VICTORIA -- British Columbia’s top doctor announced 48 new positive tests for COVID-19 and three additional deaths from the illness Monday, bringing the total number of cases in the province to 472.

Of the 472 confirmed cases of COVID-19 in B.C., 33 people are in hospital for treatment, while 14 are in intensive care.

In B.C., 13 people have died since the COVID-19 pandemic first began. Ten of the 13 deaths were residents in the Lynn Valley Care Centre seniors home in North Vancouver.

Meanwhile, 100 people who had tested positive for COVID-19 are now considered fully recovered.

Provincial health officer Dr. Bonnie Henry said further policies will be put in place at long-term care homes across the province. Stricter visitation and staff monitoring are among the new steps being taken by the B.C. government.

Henry said labs are working through a backlog of COVID-19 test results, which should be resolved early this week.

According to Health Minister Adrian Dix, B.C. is completing approximately 3,300 to 3,600 COVID-19 tests per day.

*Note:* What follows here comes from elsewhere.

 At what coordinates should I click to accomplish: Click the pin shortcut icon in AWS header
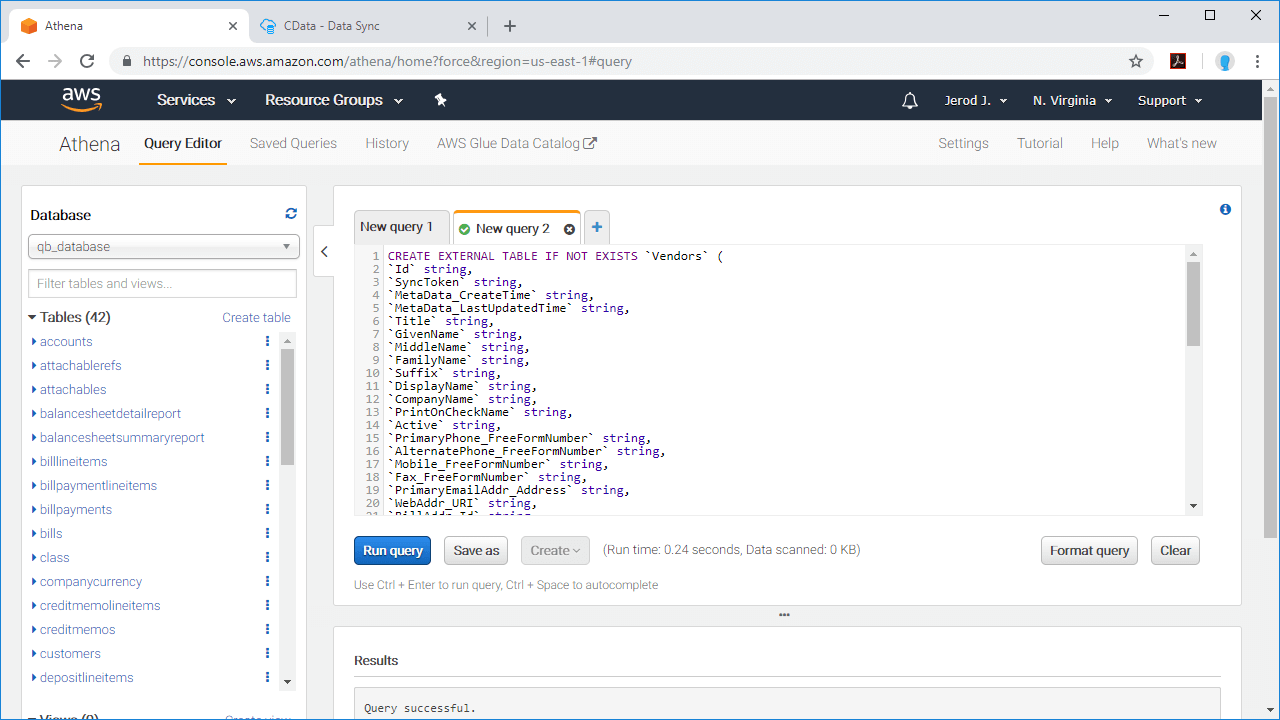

Dix added that 1,234 acute care beds have been made available in hospitals across the province due to “surge activation” that began on March 20.

The health minister said B.C. usually sees 103.5 per cent occupancy in its acute beds at this time of year. As of Monday, only 68.6 per cent of acute care hospital beds were occupied in the province.

Meanwhile, Dix said that other facilities could be temporarily converted into health-care centres to free up space in hospitals.

Dix said that the Summit at Quadra Village in Victoria, which was designed as a residential and dementia care facility, could be converted into a broader health-care centre if necessary.

Two of the new cases announced Monday are in the Island Health region, bringing the area’s total to 39. 

Meanwhile, the B.C. government is continuing to stress the importance of practising physical distancing when out in the community. Dix says it is be safe to be outdoors as long as people stay two metres apart from one another.

While Dix stressed the importance of self-isolation and social distancing, the health minister added that he was thankful for the “extraordinary changes” that British Columbians are taking to help protect the province’s communal health.